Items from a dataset
■ ■ ■
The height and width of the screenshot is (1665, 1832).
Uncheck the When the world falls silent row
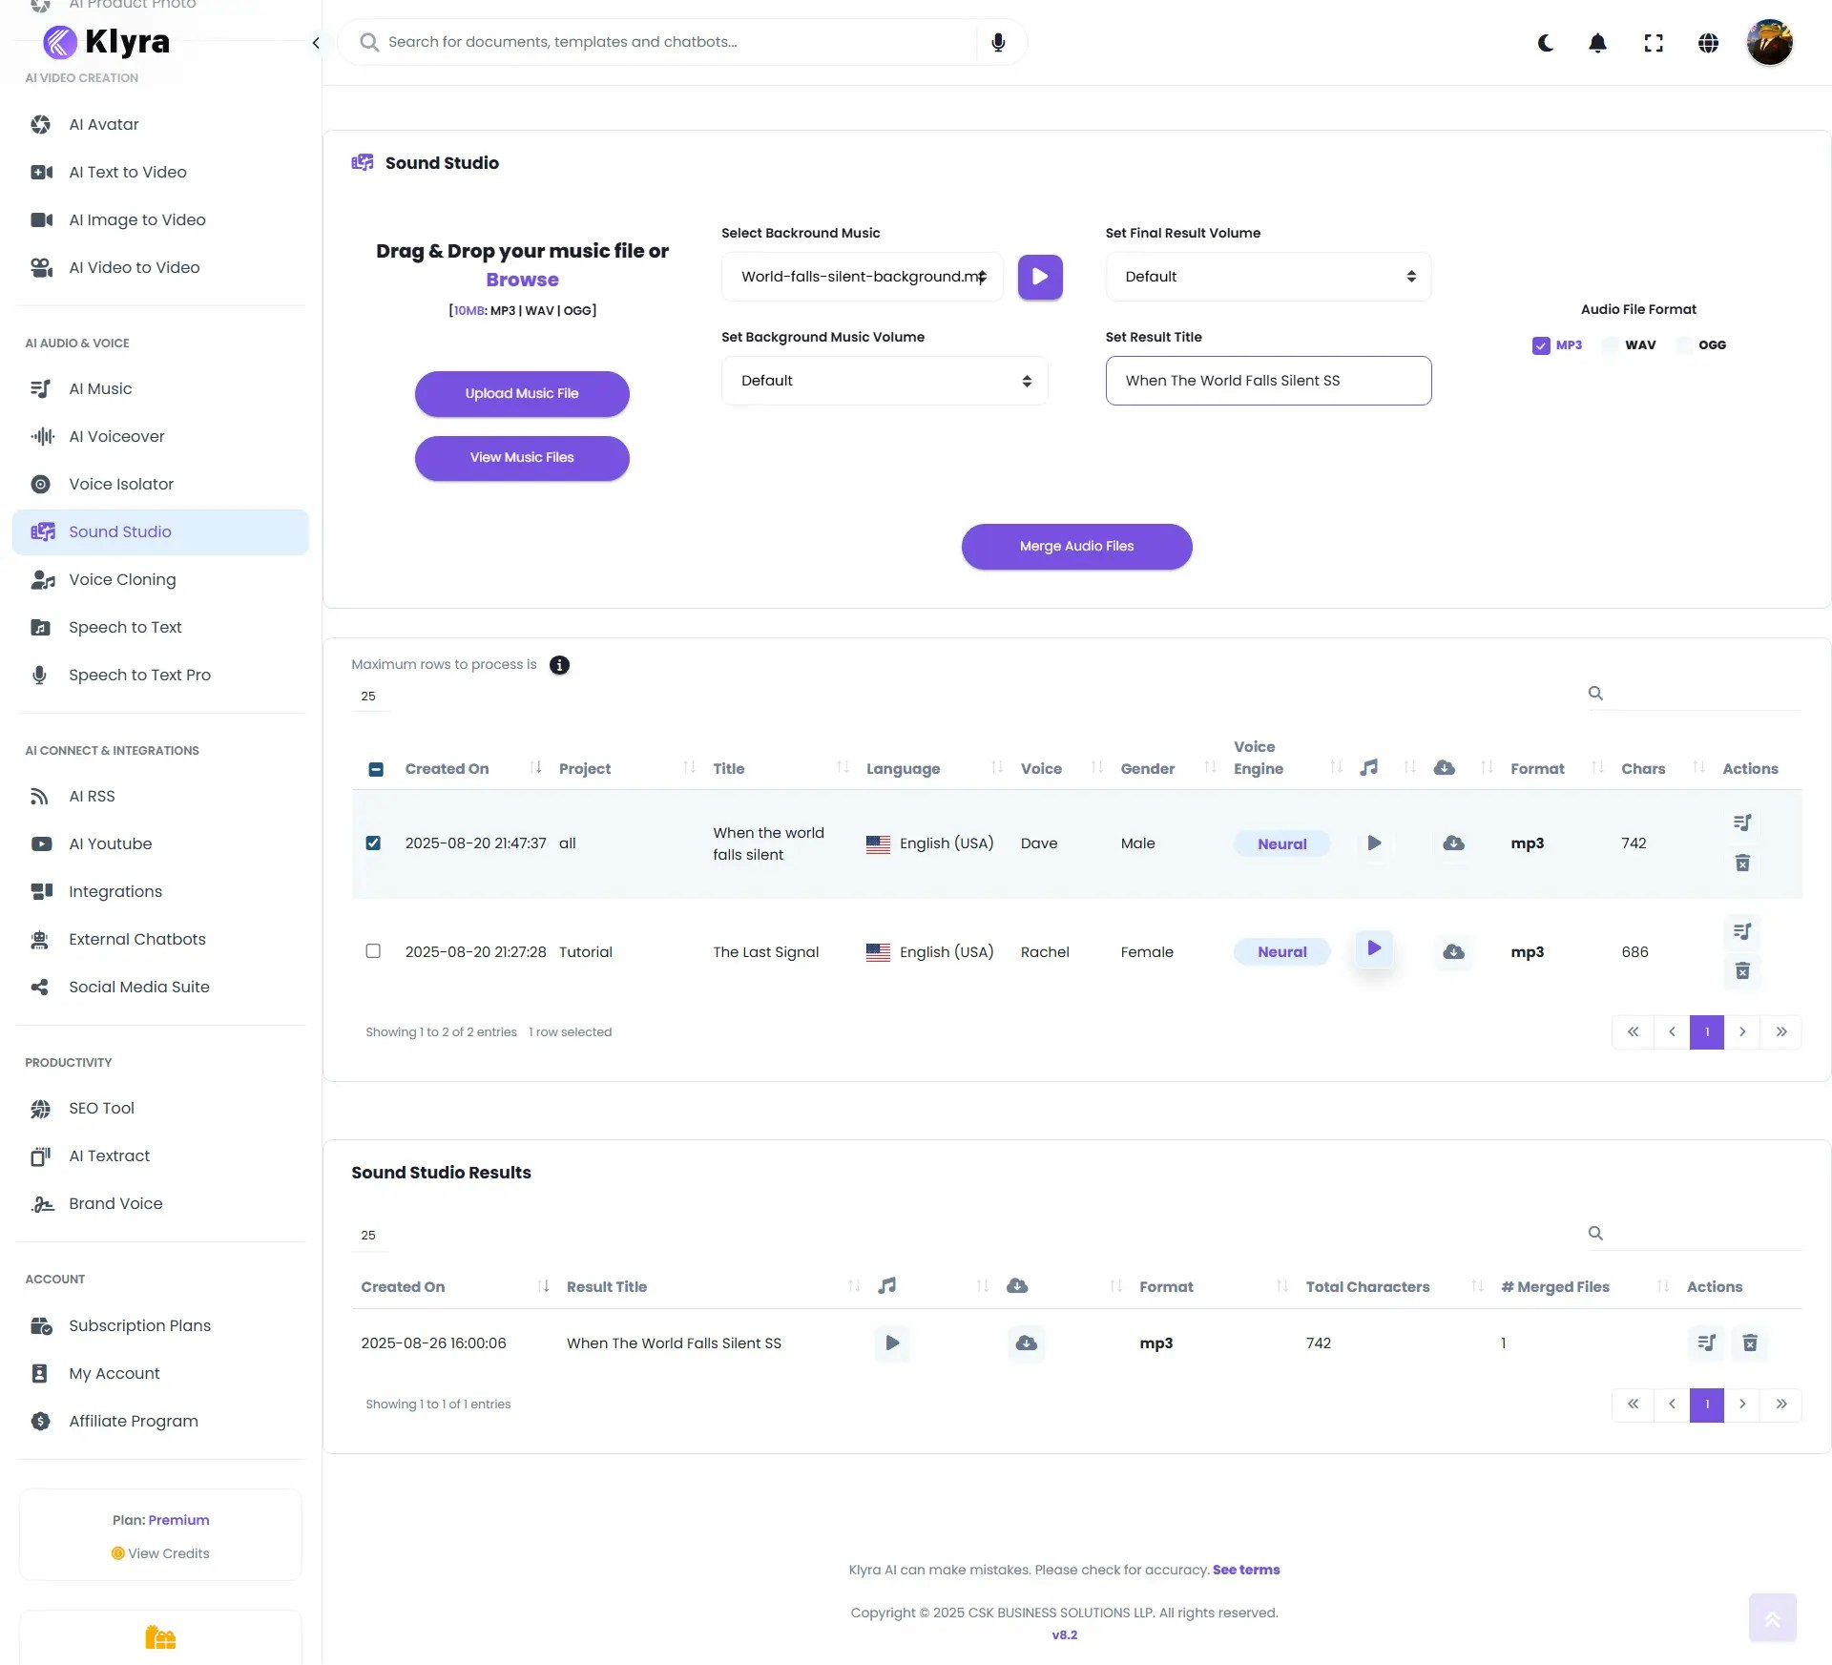373,843
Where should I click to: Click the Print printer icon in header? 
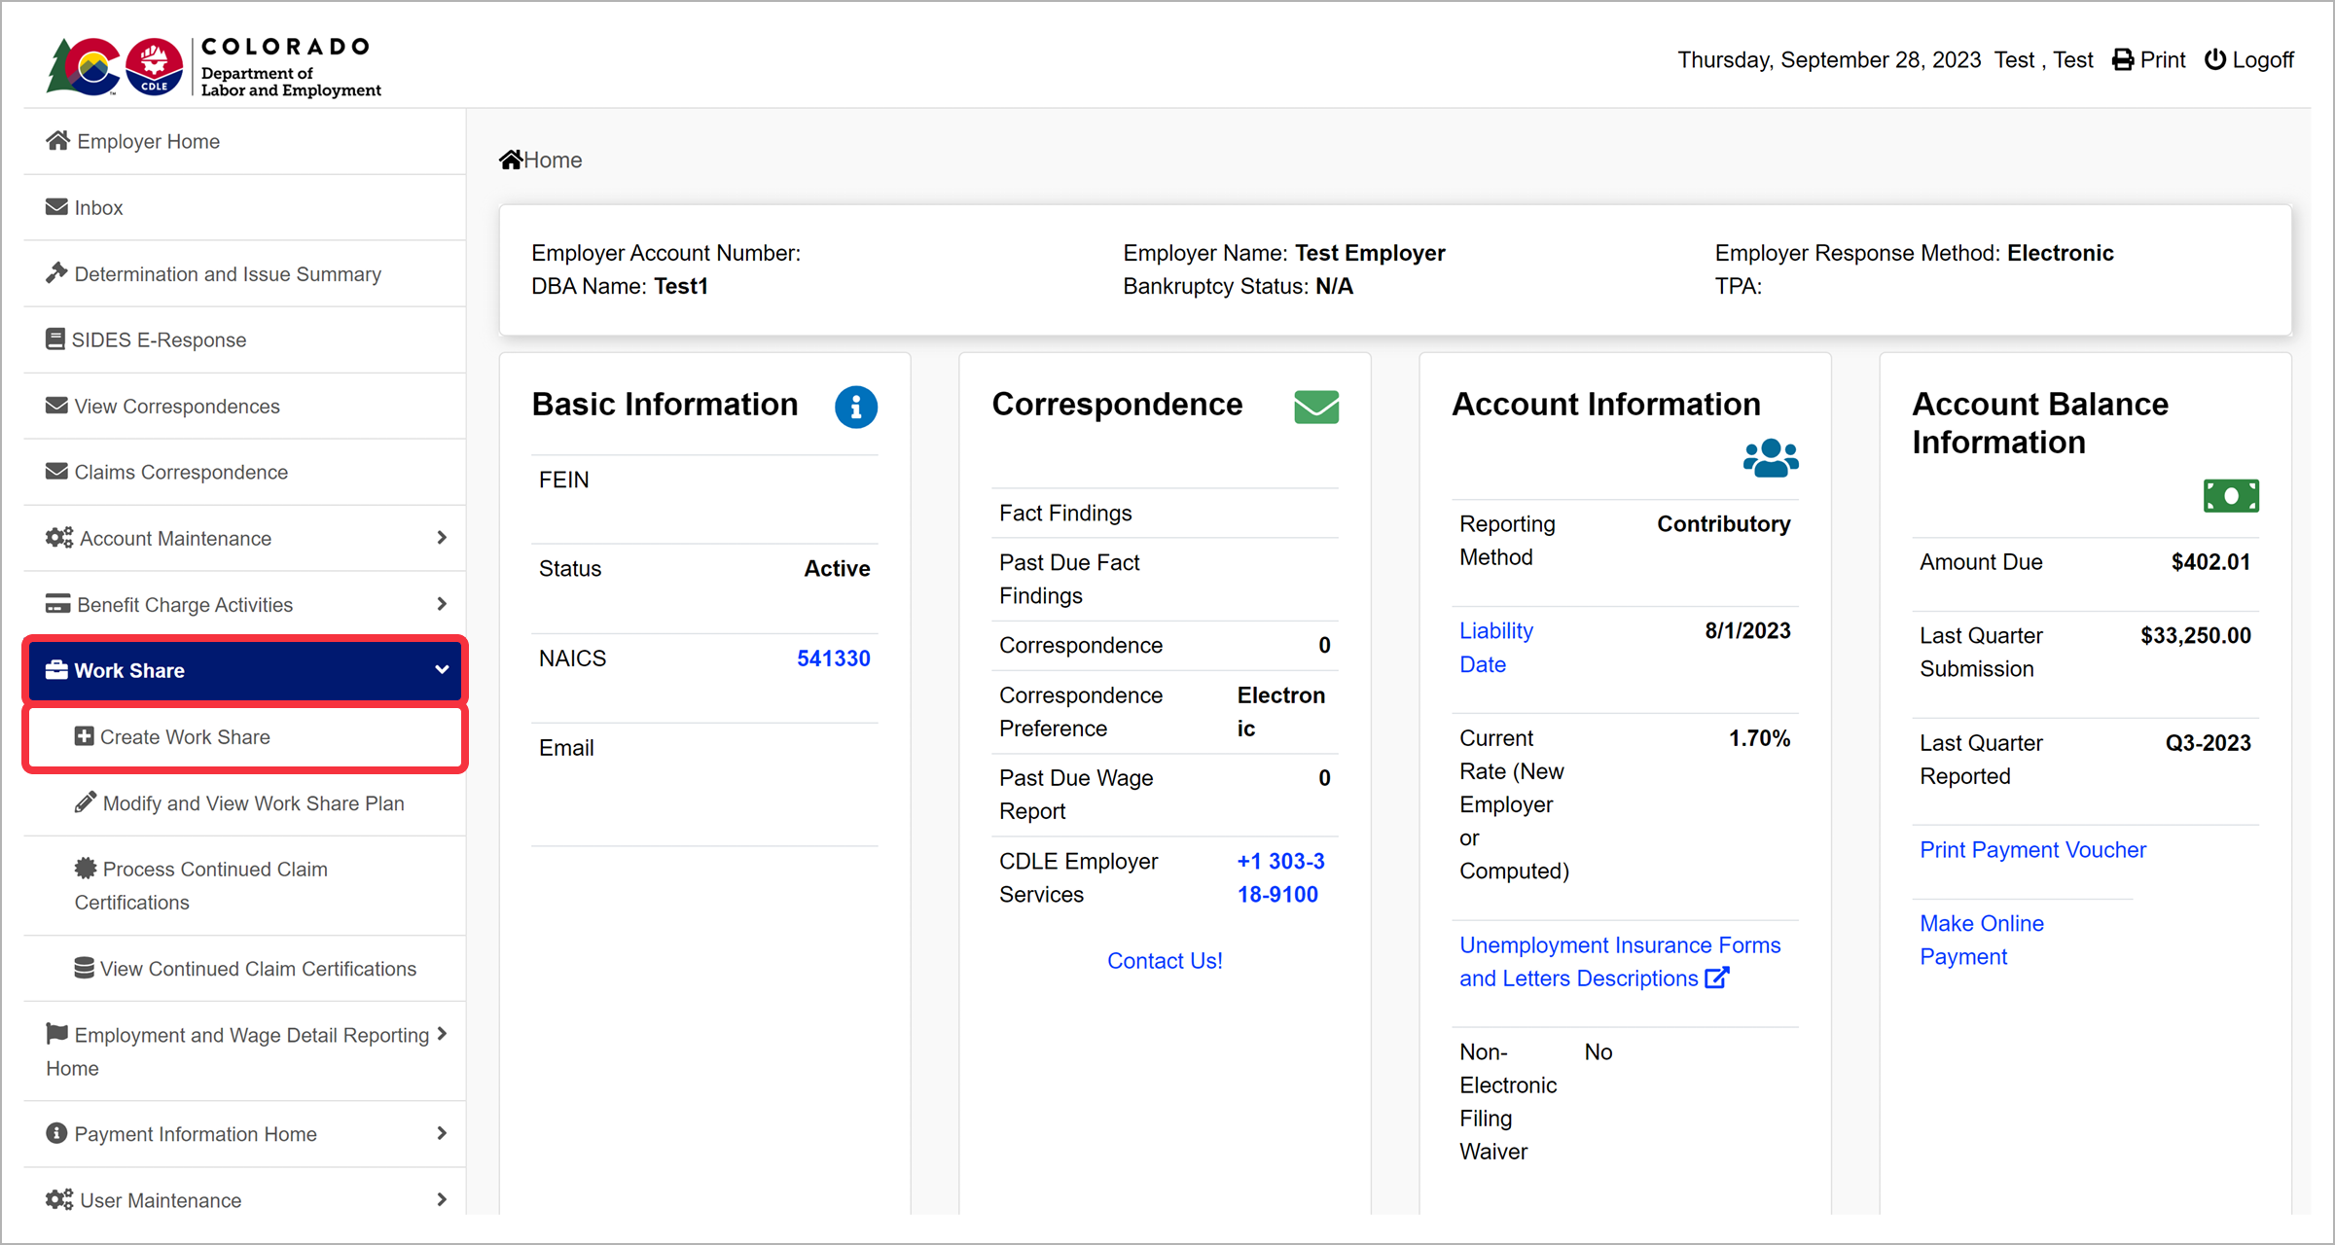2123,60
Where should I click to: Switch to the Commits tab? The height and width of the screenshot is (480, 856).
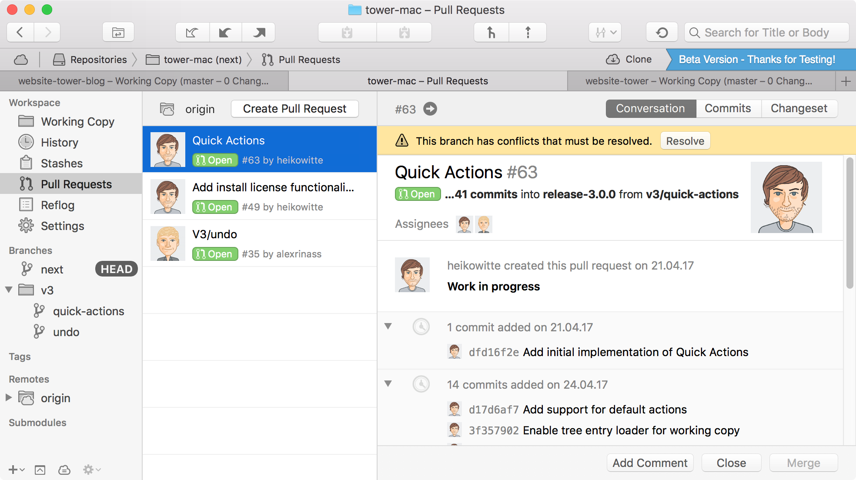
■ ■ ■
• _TASK DETAILS_:
The answer should be an exact restatement of every entry, with the pictures omitted.

• _ANSWER TO THE PROBLEM_:
The height and width of the screenshot is (1665, 1832).
Uncheck the When the world falls silent row
373,843
Where should I click to: Click the Print printer icon in header? 
2123,60
Where should I click to: Switch to the Commits tab? The height and width of the screenshot is (480, 856).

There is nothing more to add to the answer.